The Media Never Mention the No. 1 Cause of Climate Change

Jul 10, 2018

There are many issues the corporate media will debate in its standard, convoluted, manipulative manner.

In fact, most issues will at some point get an hour of glowing fame on the mind-control box.

Yet some topics are forbidden, banned from discussion on the mainstream news channels.

One of those issues just happens to be the No. 1 cause of man-made climate change, and a top cause of illness, sickness, torture and environmental destruction in the United States and around the world.
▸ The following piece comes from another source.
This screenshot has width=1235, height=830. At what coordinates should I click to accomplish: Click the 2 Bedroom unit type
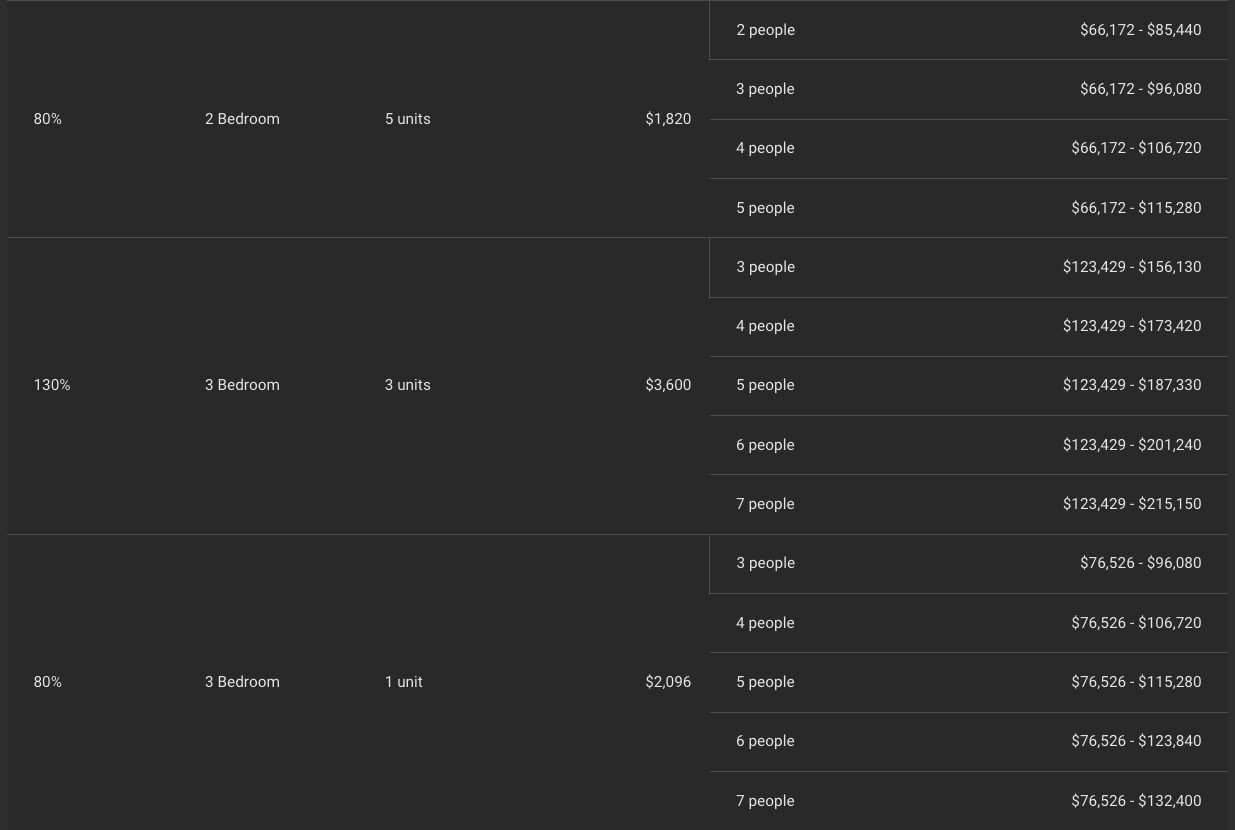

So it’s concerning that corporate media avoid it as if it’s a highly unstable radioactive material being handed to them by Bill Cosby.

That topic is animal agriculture—the raising of the animals most of us eat.

Unlike the media, I do want to get into this topic—partially because it’s hugely important and partially because I enjoy doing things that piss off corporate propaganda networks. But first, I think it will behoove us to go through a brief history of the world:

1. Animal evolved into man.

2. Man realized he could eat animal.

3. Man caught and cooked animal.

4. Man began housing animal before eating it so that he could have dinner waiting around whenever he wanted it—“fast food” before cars existed.

5. Man realized he liked the way animal tasted when lightly fried and sprinkled on top of salads, pasta, soups, chocolate, anything.

6. To keep up with demand, man began housing animal in smaller and smaller cages until man had millions of animals on top of each other living their entire lives in the most disgusting, immoral, vomit-inducing manner.

7. Man called anyone who pointed out how awful this is a “pussy.”

8. This was insulting to all animals and all women, and therefore only made man look like a damn idiot.

9. At that point we realized evolution doesn’t always go in a direct line.

Sometimes, it forks off into “what the fuck” land.

But I don’t want to make this column about how animal agriculture is the largest cause of greenhouse gas emissions (or No. 2, depending on whom you ask).

Or how it requires the use of more than 190 billion gallons of water daily.

Yes, that’s per day.

Or how it takes up 55 percent of our fresh water, compared with the only 5 percent used in households.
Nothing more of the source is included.